CVE-2020-27216

Name of the Vulnerable Software and Affected Versions Eclipse Jetty versions 1.0 through 9.4.32.v20200930 Eclipse Jetty versions 10.0.0.alpha1 through 10.0.0.beta2 Eclipse Jetty versions 11.0.0.alpha1 through 11.0.0.beta2

Description The issue is related to the creation of temporary files with insecure permissions in the Eclipse Jetty servlet container. On Unix-like systems, the system's temporary directory is shared between all users, allowing a collocated user to observe and potentially race to complete the creation of a temporary subdirectory. If the attacker succeeds, they will have read and write permission to the subdirectory used to unpack web applications, including their WEB-INF/lib jar files and JSP files. This can lead to a local privilege escalation vulnerability if any code is executed out of this temporary directory.
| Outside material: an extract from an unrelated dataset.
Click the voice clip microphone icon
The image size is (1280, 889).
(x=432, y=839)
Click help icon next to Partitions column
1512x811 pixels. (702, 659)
Recommendations For Eclipse Jetty versions 1.0 through 9.4.32.v20200930, consider updating to a version that fixes the issue. For Eclipse Jetty versions 10.0.0.alpha1 through 10.0.0.beta2, consider updating to a version that fixes the issue. For Eclipse Jetty versions 11.0.0.alpha1 through 11.0.0.beta2, consider updating to a version that fixes the issue. As a temporary workaround, consider restricting access to the temporary directory to minimize the risk of exploitation.